Erupsi Gunung Semeru terjadi pada Kamis, 28 Maret 2024 pukul 15.18 WIB, berupa awan panas dengan jarak luncur yang tidak diketahui karena kondisi Gunung Semeru tertutup kabut. Meskipun aktivitas erupsi, awan panas, dan guguran lava masih terjadi, namun seringkali sulit untuk diamati secara visual karena kondisi cuaca yang berkabut.
Selain potensi awan panas, potensi lahar juga tetap tinggi mengingat curah hujan yang cukup tinggi di wilayah Gunung Semeru.
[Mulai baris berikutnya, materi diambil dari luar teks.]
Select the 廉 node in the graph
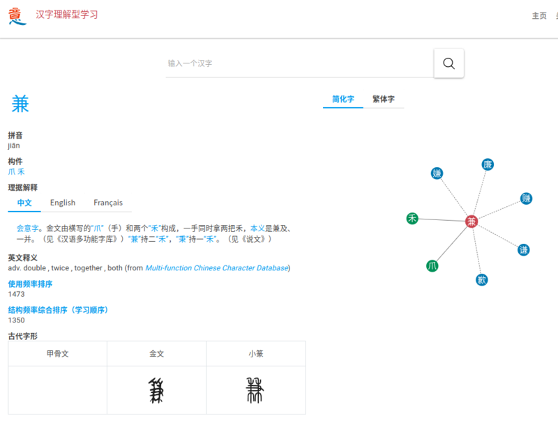 pyautogui.click(x=488, y=164)
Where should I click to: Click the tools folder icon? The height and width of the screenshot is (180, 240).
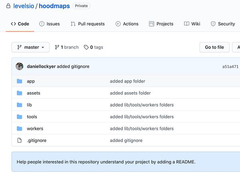pos(19,117)
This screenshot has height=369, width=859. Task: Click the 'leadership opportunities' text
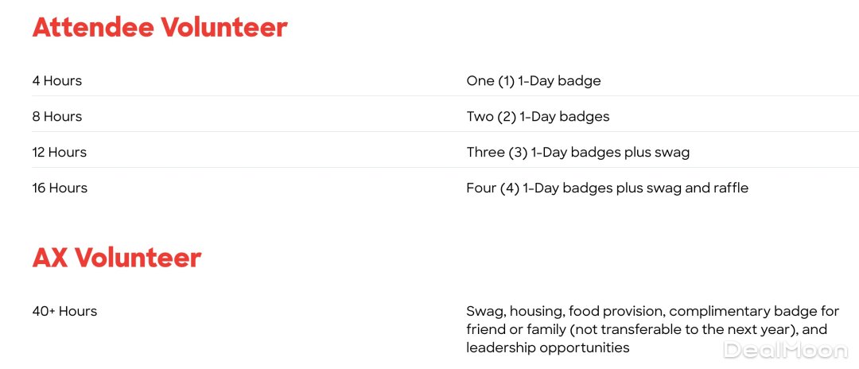(x=548, y=348)
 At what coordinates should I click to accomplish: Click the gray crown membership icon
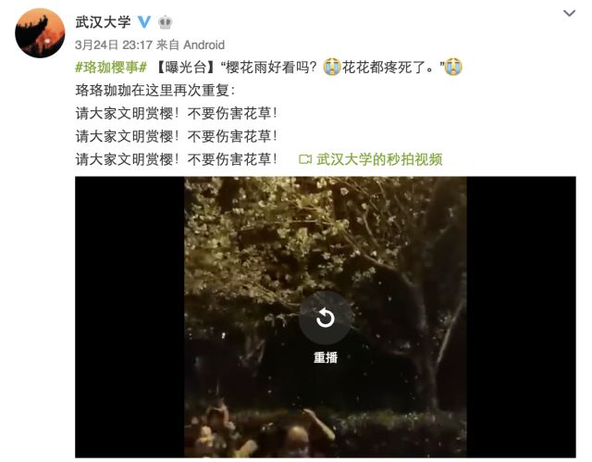[x=166, y=22]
Material guguran lava dan awan panas yang terendap di sepanjang aliran sungai yang bermuara di Gunung Semeru berpotensi menjadi lahar jika terjadi interaksi dengan hujan.
Meskipun pemantauan deformasi dengan Tiltmeter dan GPS menunjukkan fluktuasi, namun akhir periode pengamatan menunjukkan adanya penurunan pada bagian bawah tubuh Gunung Semeru dan inflasi di bagian atas, yang berkorelasi dengan perpindahan tekanan dari dalam gunung ke permukaan saat terjadi erupsi.
Dengan hasil analisis dan evaluasi, tingkat aktivitas Gunung Semeru masih berada pada Level III (Siaga) dengan rekomendasi yang disesuaikan dengan potensi ancaman bahaya terkini.